**What the task requires:**
Take the line containing "Where should I" and every line after it to the end of the material below; reproduce them exactly, without pictures.
Available data Block Start
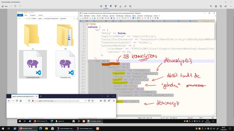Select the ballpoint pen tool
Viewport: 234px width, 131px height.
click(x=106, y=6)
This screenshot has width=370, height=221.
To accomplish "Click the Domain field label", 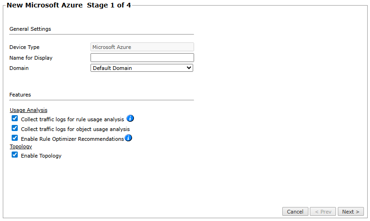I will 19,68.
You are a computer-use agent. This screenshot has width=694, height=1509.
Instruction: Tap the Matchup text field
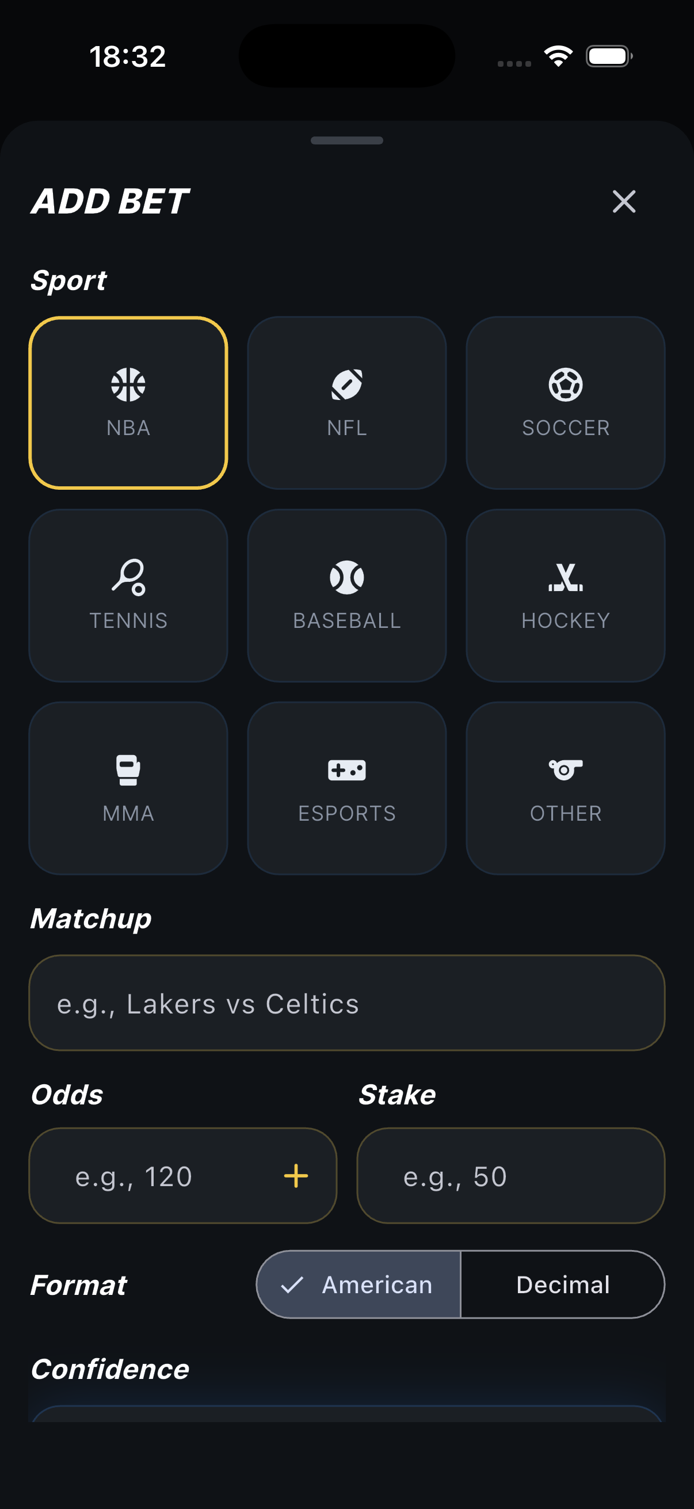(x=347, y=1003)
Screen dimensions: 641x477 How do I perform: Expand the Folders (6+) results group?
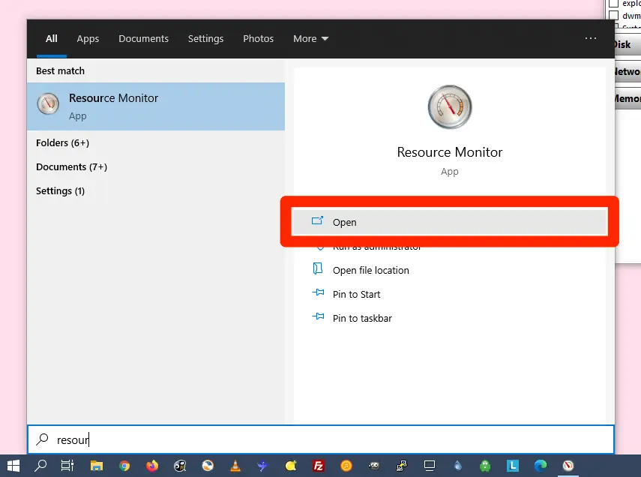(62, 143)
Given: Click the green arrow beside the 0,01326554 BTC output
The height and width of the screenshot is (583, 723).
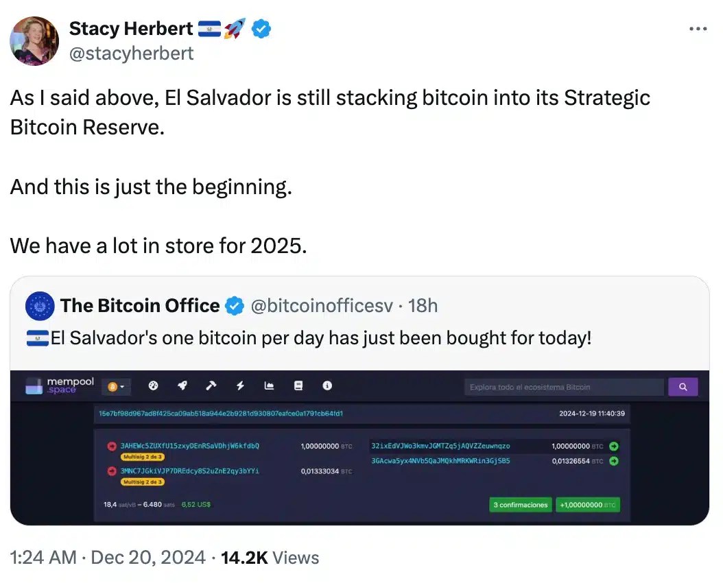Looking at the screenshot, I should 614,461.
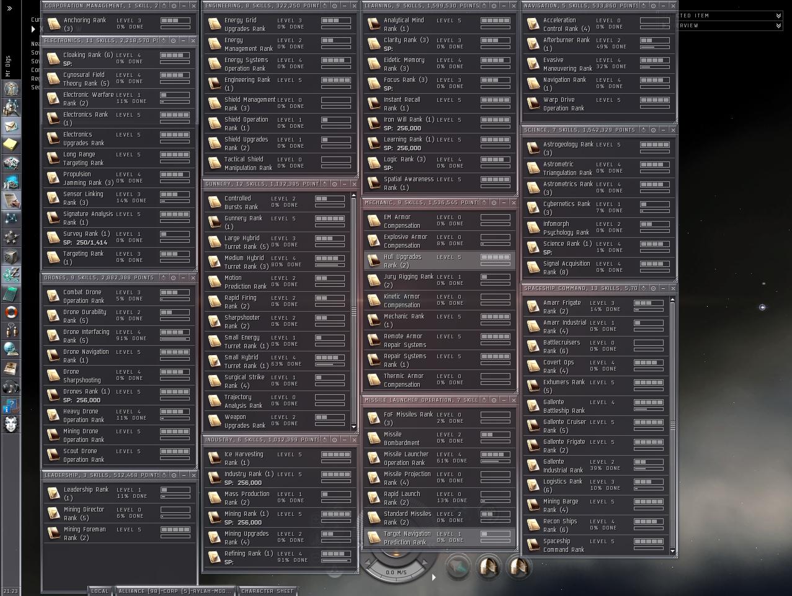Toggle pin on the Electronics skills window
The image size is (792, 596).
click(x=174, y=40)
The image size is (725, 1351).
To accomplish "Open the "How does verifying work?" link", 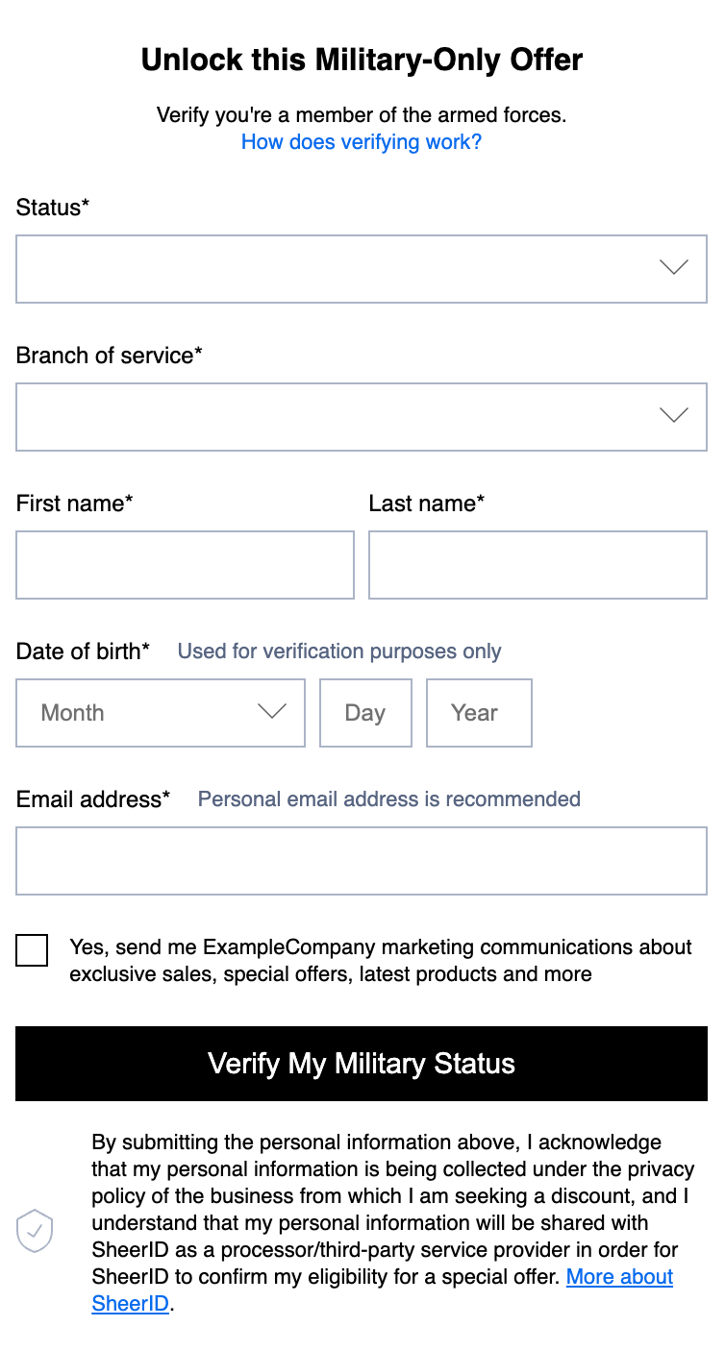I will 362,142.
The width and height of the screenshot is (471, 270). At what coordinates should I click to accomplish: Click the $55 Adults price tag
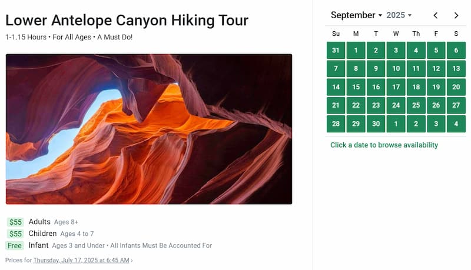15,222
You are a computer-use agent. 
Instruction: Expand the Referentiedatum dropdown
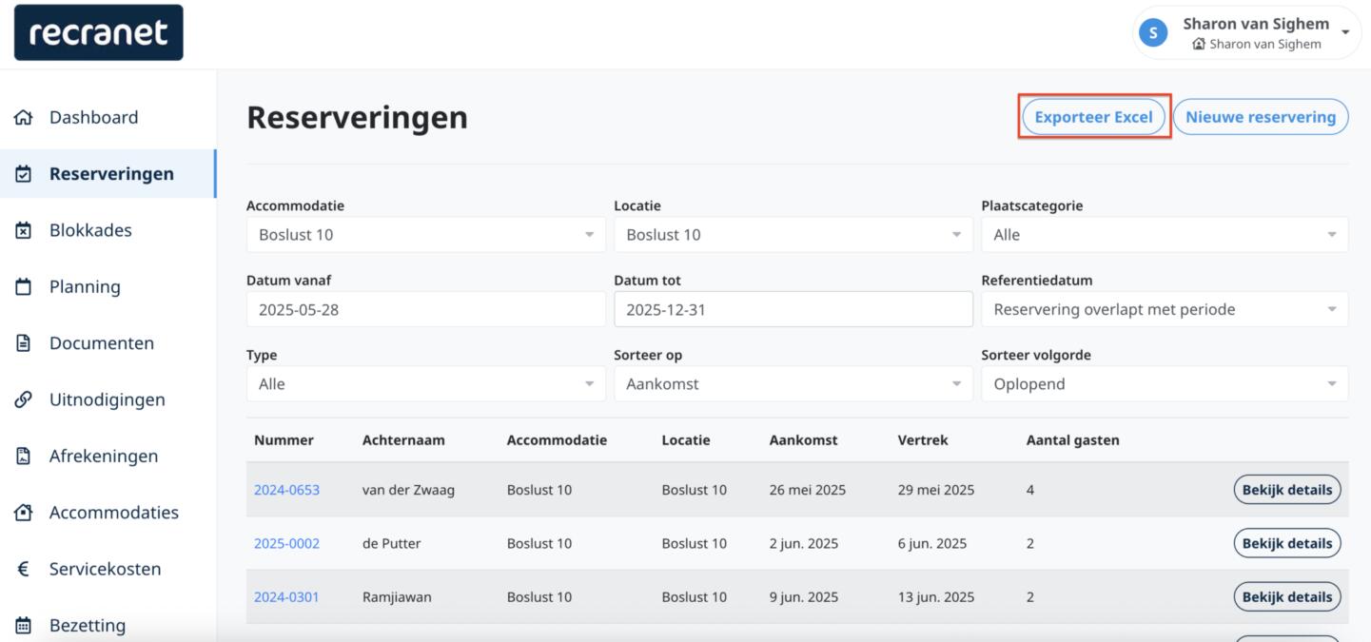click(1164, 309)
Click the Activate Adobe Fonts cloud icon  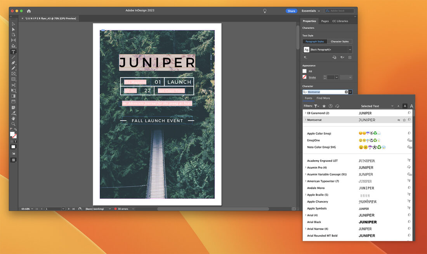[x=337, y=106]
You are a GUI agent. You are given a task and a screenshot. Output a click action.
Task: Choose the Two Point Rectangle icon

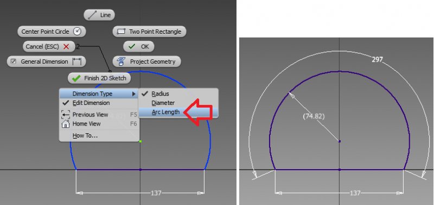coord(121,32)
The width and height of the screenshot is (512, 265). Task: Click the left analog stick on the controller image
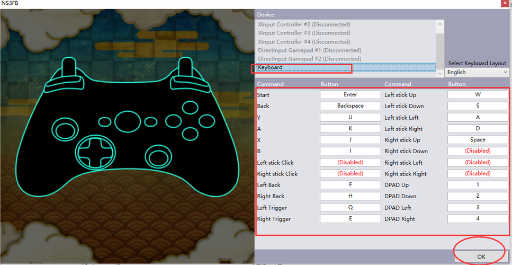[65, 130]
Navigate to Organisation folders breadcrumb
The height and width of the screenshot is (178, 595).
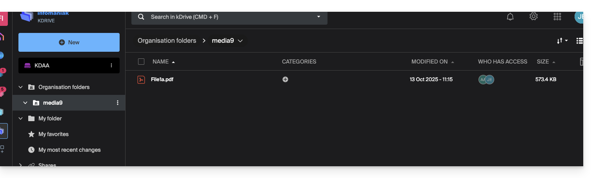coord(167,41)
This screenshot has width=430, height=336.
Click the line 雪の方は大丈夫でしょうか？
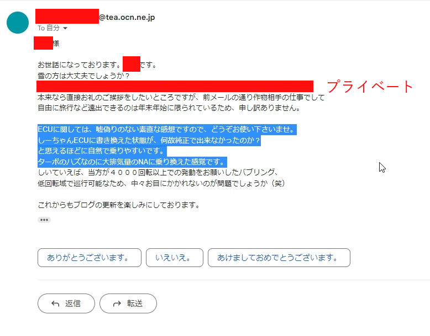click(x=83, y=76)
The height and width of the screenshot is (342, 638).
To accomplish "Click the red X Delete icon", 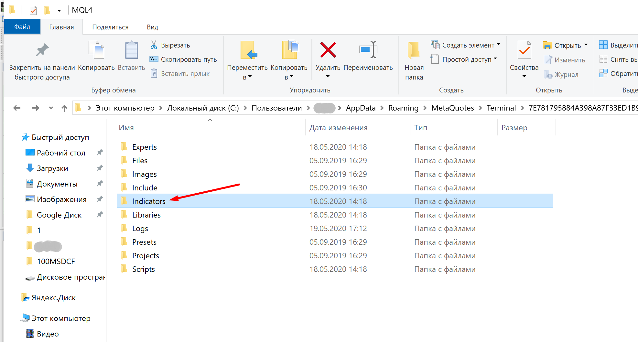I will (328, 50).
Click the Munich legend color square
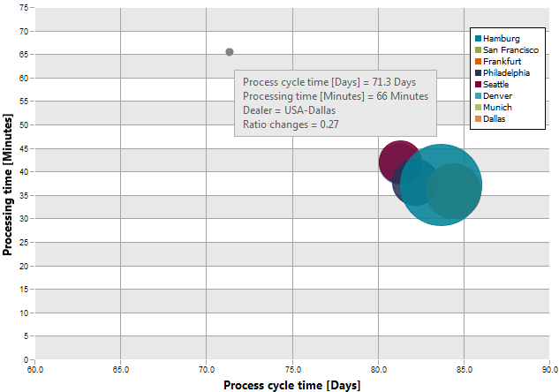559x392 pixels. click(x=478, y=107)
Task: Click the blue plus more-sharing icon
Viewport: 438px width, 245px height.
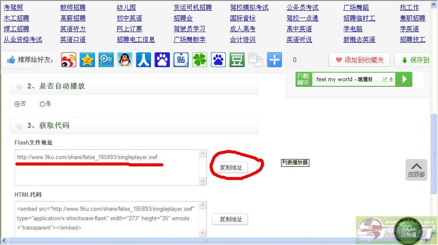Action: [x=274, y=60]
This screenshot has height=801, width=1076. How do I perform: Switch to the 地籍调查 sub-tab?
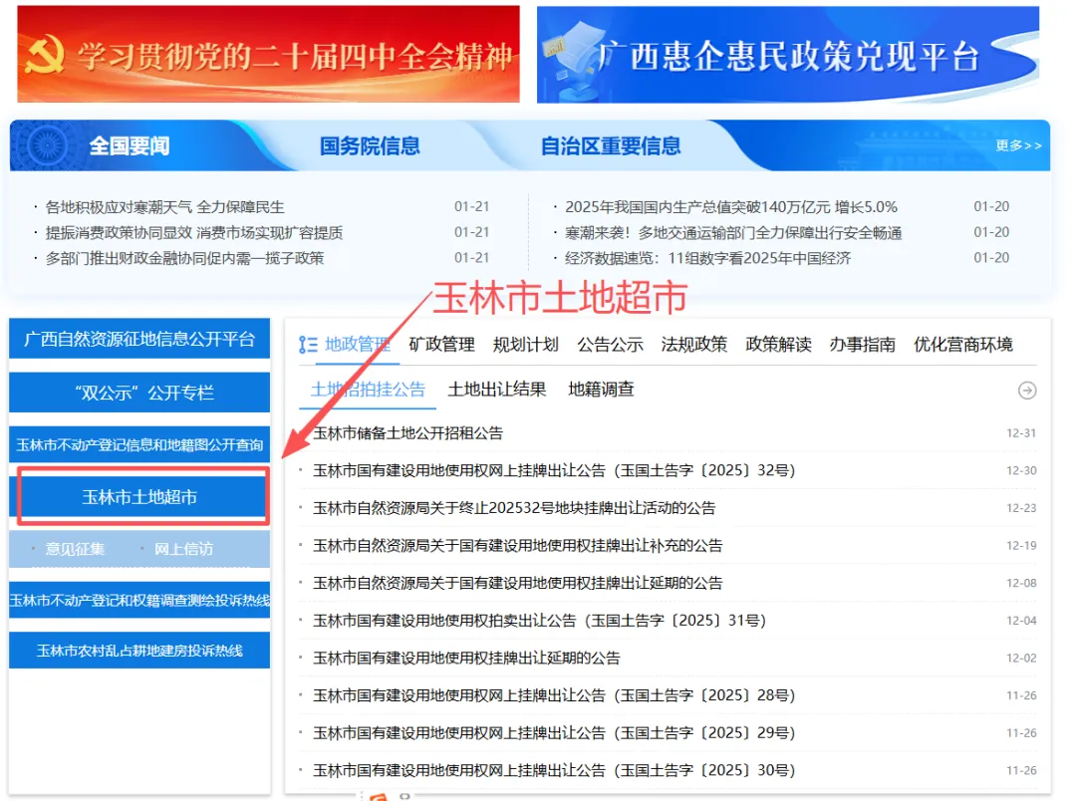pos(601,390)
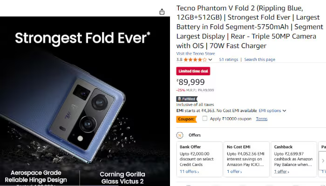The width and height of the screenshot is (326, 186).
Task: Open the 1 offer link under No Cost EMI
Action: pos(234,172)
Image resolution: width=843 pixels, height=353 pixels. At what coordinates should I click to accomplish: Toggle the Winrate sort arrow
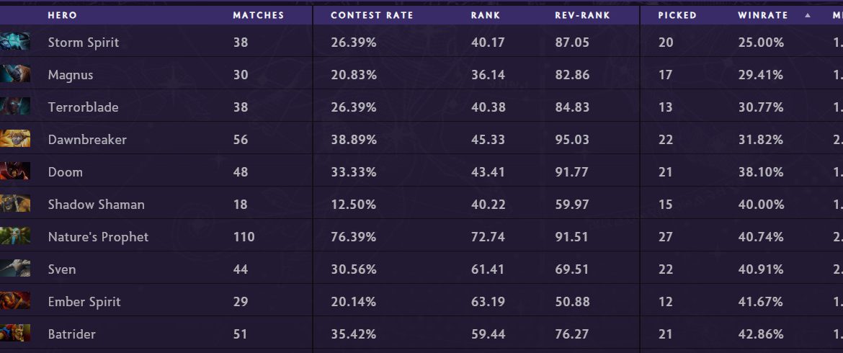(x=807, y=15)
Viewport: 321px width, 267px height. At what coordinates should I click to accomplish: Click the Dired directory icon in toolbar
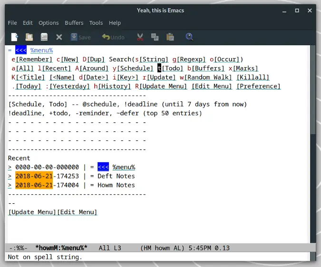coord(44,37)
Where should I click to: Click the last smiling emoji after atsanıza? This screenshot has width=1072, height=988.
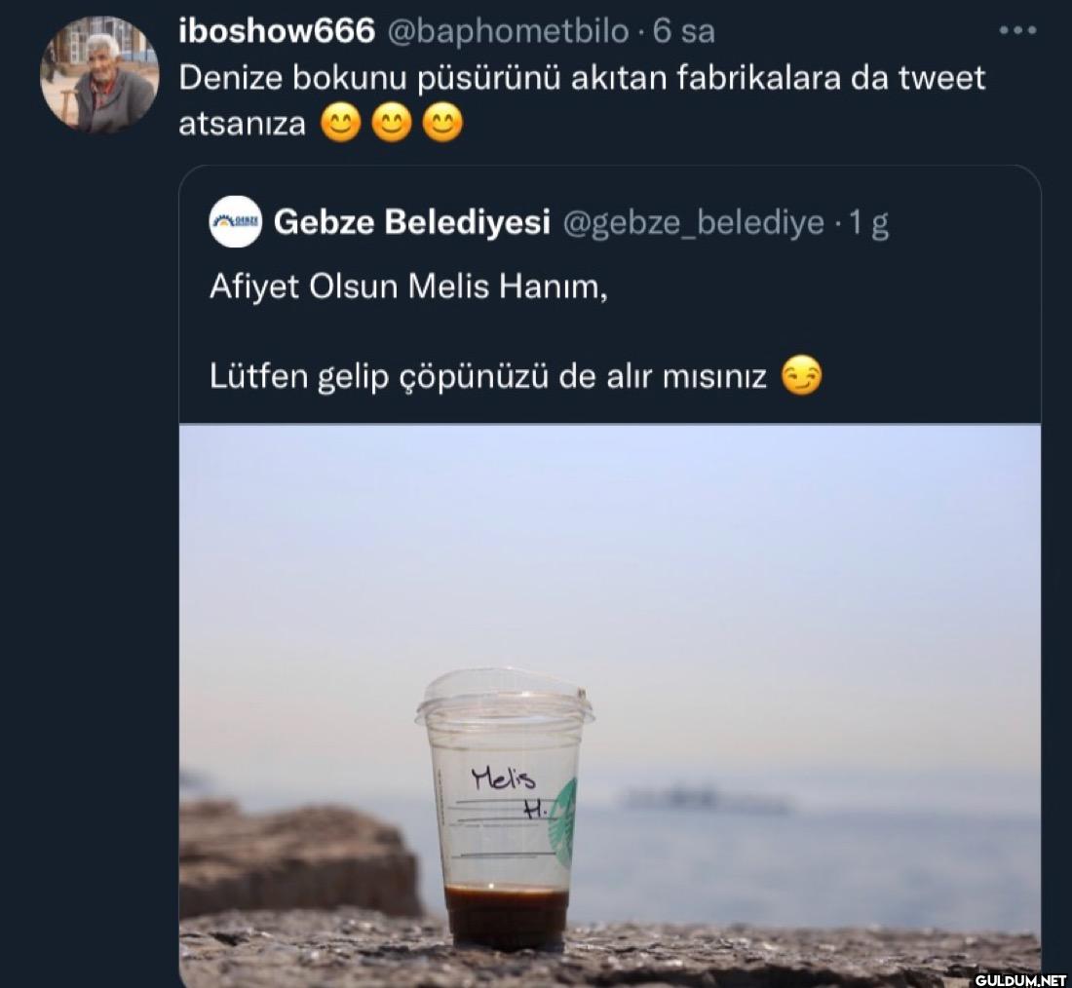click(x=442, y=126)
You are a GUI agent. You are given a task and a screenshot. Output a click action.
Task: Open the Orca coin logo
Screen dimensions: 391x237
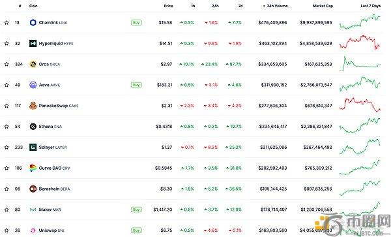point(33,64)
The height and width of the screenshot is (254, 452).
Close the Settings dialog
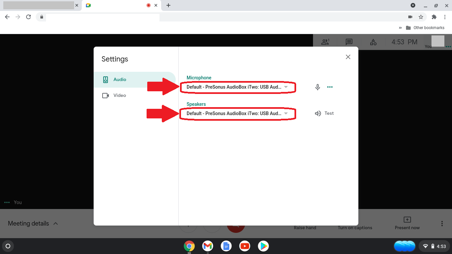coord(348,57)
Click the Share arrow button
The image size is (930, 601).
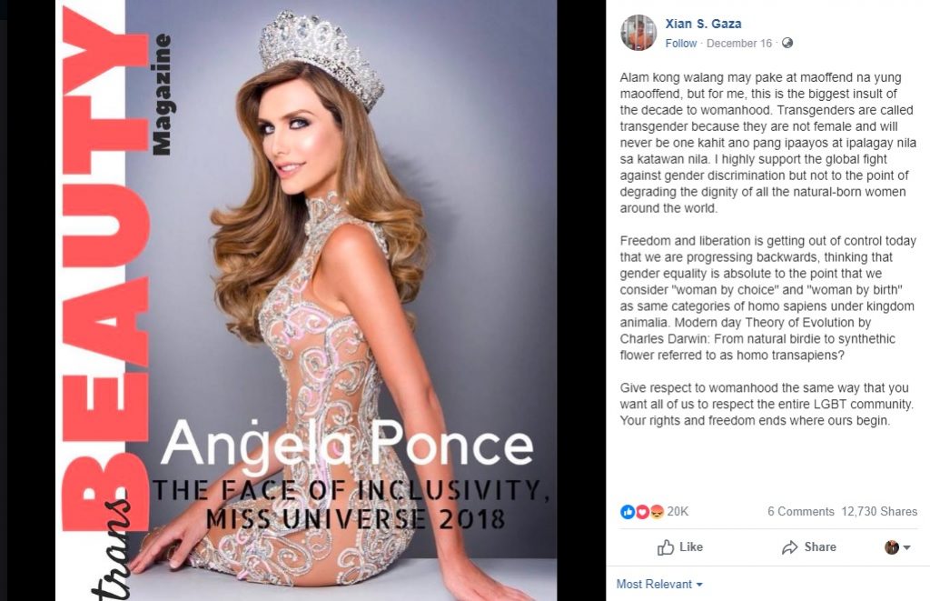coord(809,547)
Available data Block End
**Exercise answer:**
Where should I click to: Click the last smiling emoji after atsanıza? This screenshot has width=1072, height=988.
click(x=442, y=126)
You are a GUI agent. You are given a task and a screenshot. Output a click action.
Task: Open the Orca coin logo
Screen dimensions: 391x237
point(33,64)
The height and width of the screenshot is (254, 452).
Close the Settings dialog
coord(348,57)
Click the Share arrow button
The image size is (930, 601).
coord(809,547)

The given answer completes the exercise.